Saved entries.
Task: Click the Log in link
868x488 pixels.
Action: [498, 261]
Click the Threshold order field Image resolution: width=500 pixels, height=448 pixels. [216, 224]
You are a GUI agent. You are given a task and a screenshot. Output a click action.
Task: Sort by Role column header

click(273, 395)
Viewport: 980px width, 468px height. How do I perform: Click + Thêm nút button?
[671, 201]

--

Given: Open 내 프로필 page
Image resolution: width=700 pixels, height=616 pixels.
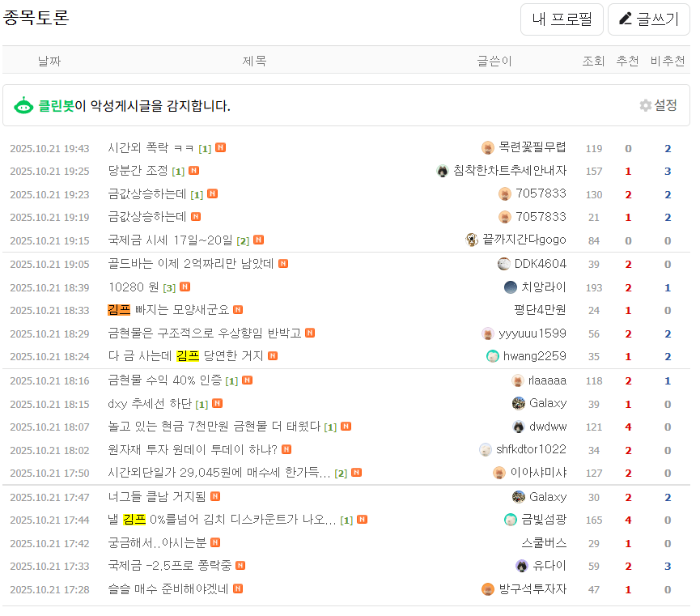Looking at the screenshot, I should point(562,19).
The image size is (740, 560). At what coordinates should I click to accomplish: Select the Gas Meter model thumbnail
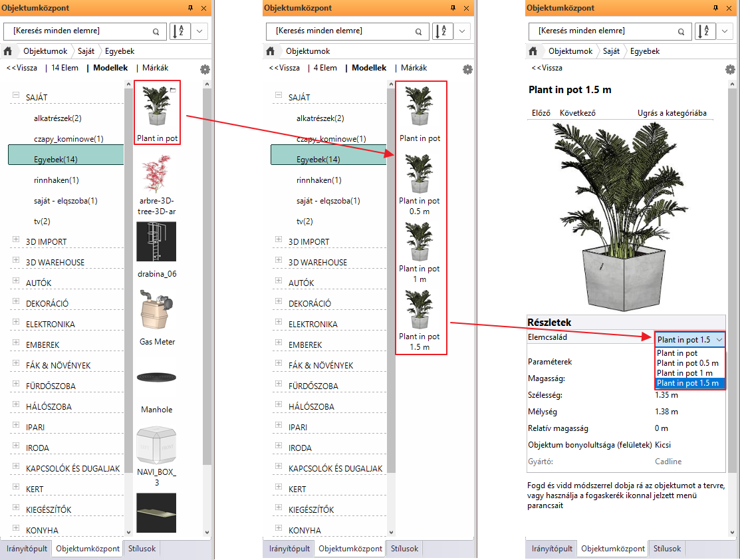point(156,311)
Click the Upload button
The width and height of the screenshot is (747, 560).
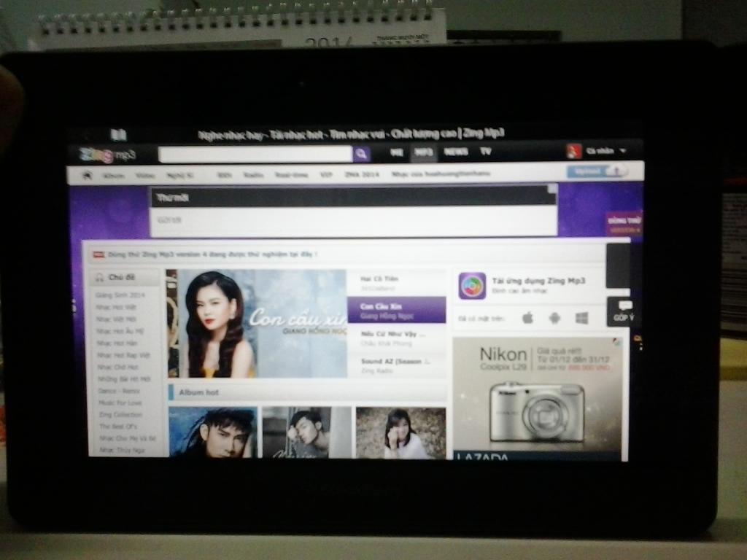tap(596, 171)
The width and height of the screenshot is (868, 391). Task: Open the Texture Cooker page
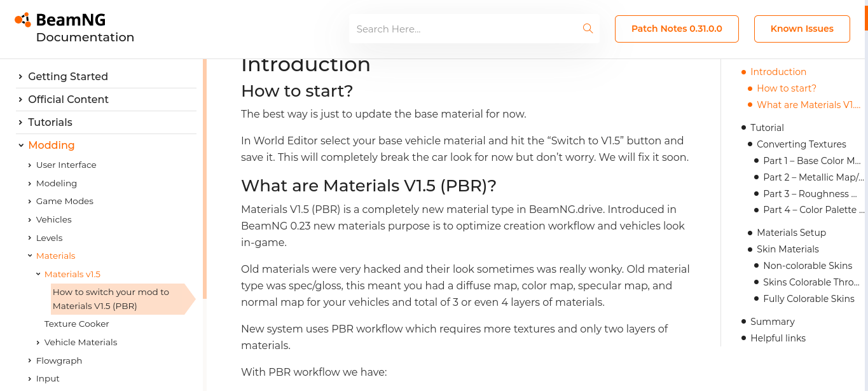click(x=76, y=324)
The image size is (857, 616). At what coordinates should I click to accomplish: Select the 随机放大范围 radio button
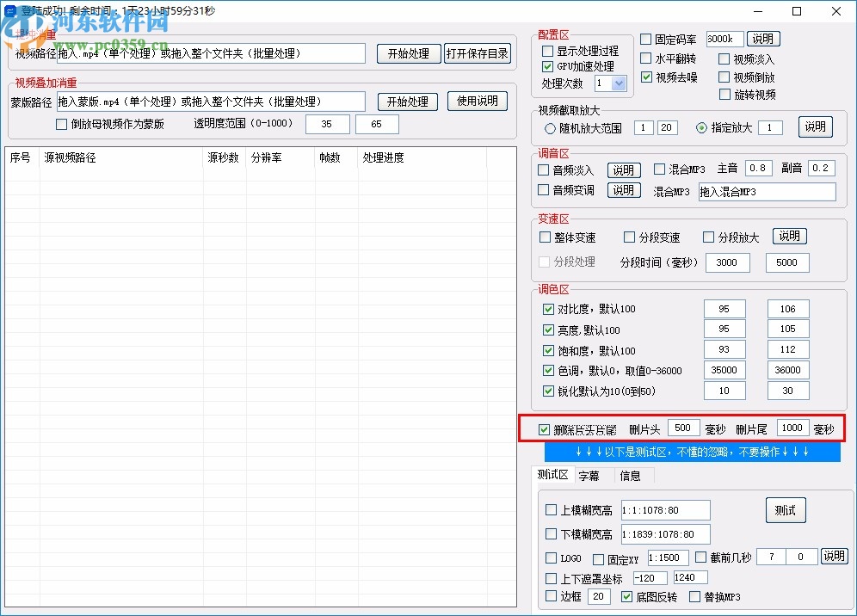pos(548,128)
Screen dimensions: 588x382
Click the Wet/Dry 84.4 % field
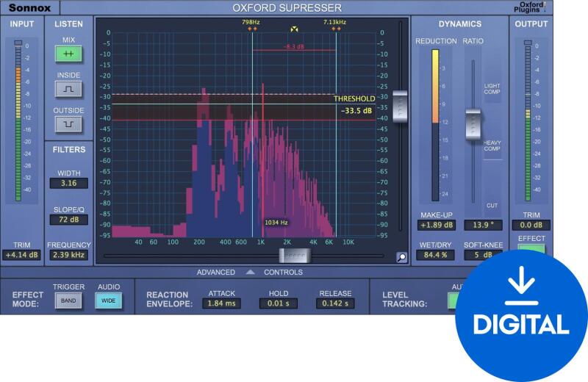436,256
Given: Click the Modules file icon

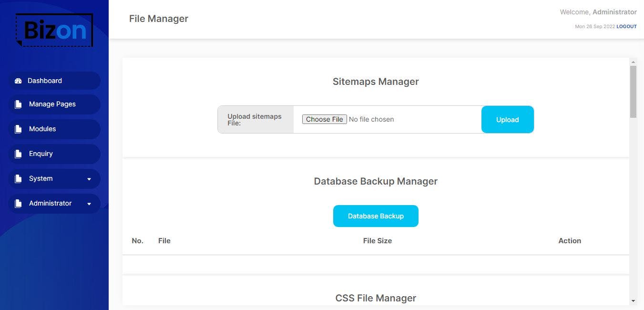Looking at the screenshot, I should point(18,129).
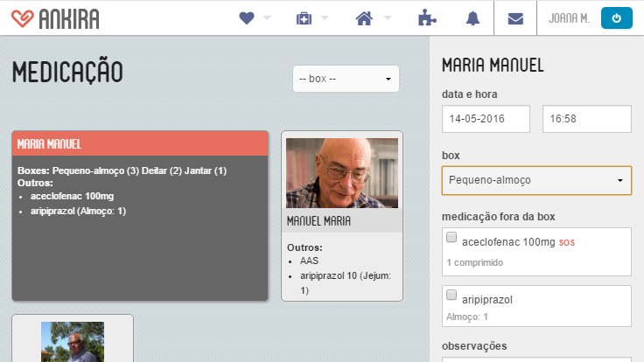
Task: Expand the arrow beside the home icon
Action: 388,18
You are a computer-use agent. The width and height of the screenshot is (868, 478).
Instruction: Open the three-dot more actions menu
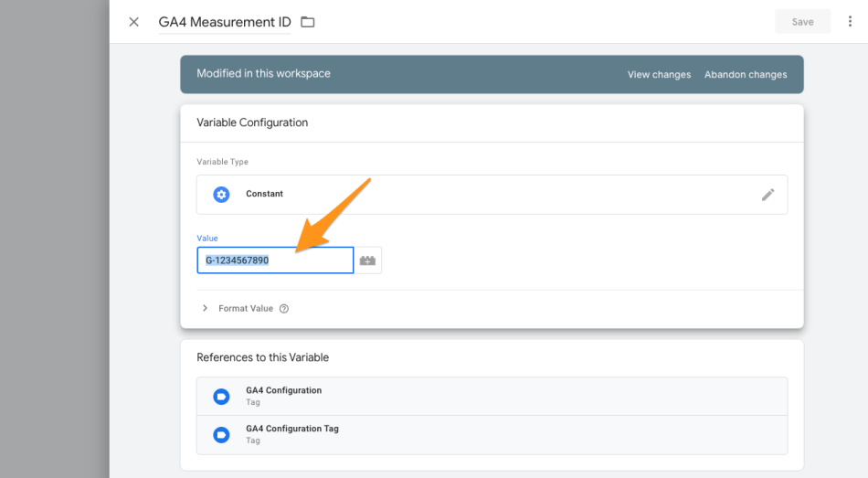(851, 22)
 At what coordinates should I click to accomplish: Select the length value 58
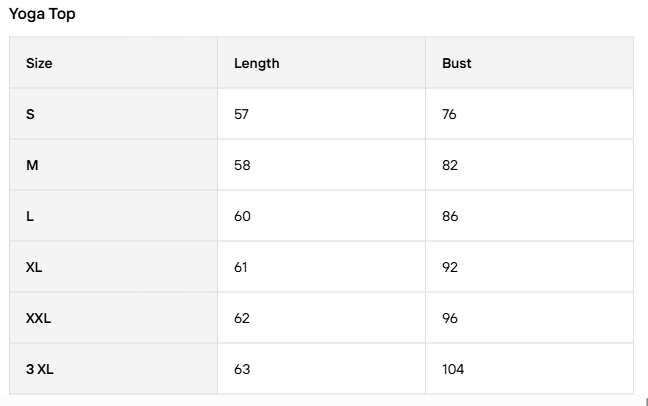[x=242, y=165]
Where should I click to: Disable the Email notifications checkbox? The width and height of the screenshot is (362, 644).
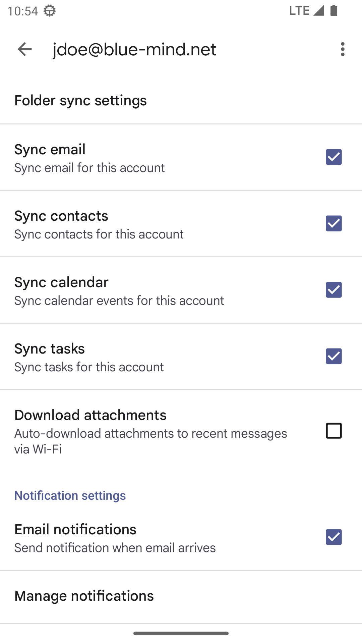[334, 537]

Work task.
Read through the lines above and collect those that contain the string "agent".

Solved exercise.
You are a GUI agent. You are given a task and a screenshot. Output a click action.
You are a computer-use agent. The width and height of the screenshot is (868, 478).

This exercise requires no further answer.